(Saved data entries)
↓

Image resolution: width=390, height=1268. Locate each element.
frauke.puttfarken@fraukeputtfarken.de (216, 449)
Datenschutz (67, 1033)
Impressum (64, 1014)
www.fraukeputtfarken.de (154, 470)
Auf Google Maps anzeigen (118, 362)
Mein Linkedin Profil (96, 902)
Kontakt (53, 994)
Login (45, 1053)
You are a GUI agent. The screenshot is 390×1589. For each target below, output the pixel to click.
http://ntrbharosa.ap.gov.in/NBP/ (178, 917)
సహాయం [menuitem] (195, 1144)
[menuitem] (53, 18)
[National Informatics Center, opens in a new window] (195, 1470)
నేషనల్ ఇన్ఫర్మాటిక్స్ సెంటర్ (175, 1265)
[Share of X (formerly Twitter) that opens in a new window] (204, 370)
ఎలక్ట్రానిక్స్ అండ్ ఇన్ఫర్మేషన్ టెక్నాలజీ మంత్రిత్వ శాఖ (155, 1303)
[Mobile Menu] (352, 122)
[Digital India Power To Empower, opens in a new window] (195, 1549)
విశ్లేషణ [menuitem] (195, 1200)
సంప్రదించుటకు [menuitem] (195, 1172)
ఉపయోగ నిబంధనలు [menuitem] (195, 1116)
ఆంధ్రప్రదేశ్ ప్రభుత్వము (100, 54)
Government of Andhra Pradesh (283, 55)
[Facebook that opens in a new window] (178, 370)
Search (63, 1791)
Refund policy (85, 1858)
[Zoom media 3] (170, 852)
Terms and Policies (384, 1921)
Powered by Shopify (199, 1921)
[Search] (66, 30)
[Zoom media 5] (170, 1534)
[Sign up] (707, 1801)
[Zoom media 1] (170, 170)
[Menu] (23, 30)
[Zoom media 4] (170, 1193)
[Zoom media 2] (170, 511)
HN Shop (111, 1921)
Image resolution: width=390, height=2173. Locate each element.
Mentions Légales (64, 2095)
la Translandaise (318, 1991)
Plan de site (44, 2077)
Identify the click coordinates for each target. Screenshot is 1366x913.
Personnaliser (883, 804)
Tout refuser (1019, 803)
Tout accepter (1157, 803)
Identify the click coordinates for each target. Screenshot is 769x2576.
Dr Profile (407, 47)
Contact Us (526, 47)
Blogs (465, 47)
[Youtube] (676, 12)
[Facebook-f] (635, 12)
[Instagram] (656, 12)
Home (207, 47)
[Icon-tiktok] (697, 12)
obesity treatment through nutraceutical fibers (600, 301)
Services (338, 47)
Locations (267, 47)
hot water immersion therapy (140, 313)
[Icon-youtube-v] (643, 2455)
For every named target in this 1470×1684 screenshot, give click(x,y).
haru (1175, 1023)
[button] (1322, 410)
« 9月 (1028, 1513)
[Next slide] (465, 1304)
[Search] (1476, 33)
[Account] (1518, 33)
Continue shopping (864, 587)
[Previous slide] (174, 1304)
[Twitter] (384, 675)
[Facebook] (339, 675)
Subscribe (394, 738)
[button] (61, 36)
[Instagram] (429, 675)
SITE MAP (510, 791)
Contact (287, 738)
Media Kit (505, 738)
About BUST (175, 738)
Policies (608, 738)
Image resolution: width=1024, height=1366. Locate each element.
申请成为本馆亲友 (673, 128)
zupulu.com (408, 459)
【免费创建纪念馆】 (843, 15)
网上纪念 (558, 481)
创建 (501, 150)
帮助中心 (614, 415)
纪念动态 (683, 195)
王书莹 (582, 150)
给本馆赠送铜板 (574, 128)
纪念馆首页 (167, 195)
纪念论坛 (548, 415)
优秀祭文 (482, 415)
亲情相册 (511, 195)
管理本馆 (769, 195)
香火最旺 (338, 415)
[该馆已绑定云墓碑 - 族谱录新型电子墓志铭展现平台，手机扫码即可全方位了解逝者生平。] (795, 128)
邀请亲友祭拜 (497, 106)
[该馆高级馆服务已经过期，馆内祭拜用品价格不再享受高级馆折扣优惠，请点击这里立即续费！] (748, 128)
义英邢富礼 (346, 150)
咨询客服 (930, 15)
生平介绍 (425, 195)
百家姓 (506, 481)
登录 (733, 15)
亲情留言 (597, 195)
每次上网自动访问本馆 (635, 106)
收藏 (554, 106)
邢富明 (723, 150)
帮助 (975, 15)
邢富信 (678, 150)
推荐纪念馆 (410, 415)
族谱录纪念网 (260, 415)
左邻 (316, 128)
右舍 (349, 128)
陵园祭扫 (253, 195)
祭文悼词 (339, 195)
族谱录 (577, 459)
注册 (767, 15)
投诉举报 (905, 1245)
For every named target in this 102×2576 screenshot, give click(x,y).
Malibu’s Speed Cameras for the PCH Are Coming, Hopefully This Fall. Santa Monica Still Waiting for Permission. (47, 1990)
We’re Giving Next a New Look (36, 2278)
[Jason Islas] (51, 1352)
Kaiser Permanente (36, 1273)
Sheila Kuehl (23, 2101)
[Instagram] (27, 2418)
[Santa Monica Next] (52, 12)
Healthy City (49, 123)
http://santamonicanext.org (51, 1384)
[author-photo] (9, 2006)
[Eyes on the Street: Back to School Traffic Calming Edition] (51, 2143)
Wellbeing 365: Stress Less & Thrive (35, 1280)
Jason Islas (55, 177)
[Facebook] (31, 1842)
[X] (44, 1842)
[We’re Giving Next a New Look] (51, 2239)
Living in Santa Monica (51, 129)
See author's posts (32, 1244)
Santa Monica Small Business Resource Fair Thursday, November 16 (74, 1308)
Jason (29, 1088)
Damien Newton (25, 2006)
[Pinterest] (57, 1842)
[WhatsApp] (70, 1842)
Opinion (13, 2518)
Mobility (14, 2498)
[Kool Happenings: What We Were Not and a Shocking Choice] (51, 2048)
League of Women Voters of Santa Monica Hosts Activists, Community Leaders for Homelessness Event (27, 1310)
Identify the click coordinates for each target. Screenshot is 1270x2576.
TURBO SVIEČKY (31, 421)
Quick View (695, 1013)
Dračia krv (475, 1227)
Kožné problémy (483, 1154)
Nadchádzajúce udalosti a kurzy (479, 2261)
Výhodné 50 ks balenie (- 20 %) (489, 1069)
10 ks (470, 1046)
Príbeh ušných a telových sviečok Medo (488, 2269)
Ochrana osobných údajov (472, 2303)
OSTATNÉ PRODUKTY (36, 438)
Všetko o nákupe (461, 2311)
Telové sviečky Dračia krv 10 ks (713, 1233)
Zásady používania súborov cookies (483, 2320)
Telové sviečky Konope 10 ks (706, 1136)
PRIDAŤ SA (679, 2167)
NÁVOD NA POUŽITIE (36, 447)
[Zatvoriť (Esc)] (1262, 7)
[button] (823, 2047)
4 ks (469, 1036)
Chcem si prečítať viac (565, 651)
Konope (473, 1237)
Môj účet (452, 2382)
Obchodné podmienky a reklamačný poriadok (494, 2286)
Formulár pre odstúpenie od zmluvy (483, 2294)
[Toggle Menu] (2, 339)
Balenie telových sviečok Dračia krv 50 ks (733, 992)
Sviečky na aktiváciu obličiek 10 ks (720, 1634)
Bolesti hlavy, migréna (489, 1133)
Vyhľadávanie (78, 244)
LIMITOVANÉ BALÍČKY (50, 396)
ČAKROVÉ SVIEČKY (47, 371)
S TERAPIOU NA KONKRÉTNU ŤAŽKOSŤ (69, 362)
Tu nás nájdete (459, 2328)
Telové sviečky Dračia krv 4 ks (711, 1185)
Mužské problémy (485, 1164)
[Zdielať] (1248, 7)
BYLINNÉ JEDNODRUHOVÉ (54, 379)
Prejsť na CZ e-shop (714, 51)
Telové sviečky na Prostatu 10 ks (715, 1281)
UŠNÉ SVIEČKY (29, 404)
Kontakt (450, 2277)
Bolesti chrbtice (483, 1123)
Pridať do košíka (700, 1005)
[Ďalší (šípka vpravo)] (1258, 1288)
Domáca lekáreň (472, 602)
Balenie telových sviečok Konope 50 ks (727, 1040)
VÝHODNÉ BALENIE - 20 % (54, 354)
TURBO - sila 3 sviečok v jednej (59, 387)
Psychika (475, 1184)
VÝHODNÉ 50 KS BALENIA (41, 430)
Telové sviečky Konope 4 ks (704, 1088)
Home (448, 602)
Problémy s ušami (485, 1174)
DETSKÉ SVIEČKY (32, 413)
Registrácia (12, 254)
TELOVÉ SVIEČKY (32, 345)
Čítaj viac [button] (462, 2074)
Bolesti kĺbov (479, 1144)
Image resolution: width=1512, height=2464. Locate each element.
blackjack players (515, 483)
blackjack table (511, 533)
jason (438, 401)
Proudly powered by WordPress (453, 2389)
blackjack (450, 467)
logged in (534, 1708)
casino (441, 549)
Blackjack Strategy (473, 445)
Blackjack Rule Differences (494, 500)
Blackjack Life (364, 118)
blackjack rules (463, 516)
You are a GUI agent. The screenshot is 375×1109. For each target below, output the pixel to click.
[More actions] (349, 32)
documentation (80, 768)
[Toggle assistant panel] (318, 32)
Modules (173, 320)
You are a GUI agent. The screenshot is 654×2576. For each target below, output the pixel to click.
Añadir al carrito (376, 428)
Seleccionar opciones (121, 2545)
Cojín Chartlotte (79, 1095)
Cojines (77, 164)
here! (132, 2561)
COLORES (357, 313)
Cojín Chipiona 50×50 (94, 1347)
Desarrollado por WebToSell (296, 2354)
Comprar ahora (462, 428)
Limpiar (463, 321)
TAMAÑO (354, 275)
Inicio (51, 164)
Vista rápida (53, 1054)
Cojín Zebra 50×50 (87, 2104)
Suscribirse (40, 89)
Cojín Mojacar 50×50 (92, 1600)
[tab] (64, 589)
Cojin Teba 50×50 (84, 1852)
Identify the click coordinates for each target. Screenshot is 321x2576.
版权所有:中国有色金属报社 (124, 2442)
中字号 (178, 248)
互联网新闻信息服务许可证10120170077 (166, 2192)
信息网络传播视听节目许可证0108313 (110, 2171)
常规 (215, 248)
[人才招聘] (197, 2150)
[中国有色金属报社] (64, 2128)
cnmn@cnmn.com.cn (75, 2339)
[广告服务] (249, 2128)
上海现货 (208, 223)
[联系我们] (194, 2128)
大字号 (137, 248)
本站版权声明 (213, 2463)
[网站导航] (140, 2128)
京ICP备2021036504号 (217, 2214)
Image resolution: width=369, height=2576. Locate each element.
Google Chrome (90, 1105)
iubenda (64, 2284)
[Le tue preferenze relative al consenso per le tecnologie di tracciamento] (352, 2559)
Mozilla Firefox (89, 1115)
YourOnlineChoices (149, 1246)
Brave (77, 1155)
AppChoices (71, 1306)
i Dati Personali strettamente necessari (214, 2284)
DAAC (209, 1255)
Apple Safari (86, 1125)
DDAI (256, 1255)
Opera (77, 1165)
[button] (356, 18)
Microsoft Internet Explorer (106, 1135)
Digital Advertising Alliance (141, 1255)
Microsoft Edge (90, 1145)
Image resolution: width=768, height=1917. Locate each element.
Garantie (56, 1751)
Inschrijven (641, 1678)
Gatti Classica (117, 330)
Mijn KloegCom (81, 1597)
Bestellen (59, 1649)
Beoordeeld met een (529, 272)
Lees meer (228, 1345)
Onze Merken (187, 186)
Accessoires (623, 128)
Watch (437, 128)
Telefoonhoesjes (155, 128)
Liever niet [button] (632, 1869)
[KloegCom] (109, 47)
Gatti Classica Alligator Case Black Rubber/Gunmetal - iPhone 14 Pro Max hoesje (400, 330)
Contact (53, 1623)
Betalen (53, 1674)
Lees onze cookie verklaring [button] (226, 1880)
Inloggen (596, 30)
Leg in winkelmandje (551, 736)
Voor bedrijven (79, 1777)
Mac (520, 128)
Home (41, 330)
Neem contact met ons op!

↑

What to work on
Copy out only the lines running from the beginning of the data to the line with "Government of Andhra Pradesh (283, 55)", both ends included.

Reply
Image resolution: width=390, height=1268. Locate each element.
frauke.puttfarken@fraukeputtfarken.de (216, 449)
Datenschutz (67, 1033)
Impressum (64, 1014)
www.fraukeputtfarken.de (154, 470)
Auf Google Maps anzeigen (118, 362)
Mein Linkedin Profil (96, 902)
Kontakt (53, 994)
Login (45, 1053)
You are a GUI agent. The screenshot is 390×1589. For each target below, output the pixel to click.
http://ntrbharosa.ap.gov.in/NBP/ (178, 917)
సహాయం [menuitem] (195, 1144)
[menuitem] (53, 18)
[National Informatics Center, opens in a new window] (195, 1470)
నేషనల్ ఇన్ఫర్మాటిక్స్ సెంటర్ (175, 1265)
[Share of X (formerly Twitter) that opens in a new window] (204, 370)
ఎలక్ట్రానిక్స్ అండ్ ఇన్ఫర్మేషన్ టెక్నాలజీ మంత్రిత్వ శాఖ (155, 1303)
[Mobile Menu] (352, 122)
[Digital India Power To Empower, opens in a new window] (195, 1549)
విశ్లేషణ [menuitem] (195, 1200)
సంప్రదించుటకు [menuitem] (195, 1172)
ఉపయోగ నిబంధనలు [menuitem] (195, 1116)
ఆంధ్రప్రదేశ్ ప్రభుత్వము (100, 54)
Government of Andhra Pradesh (283, 55)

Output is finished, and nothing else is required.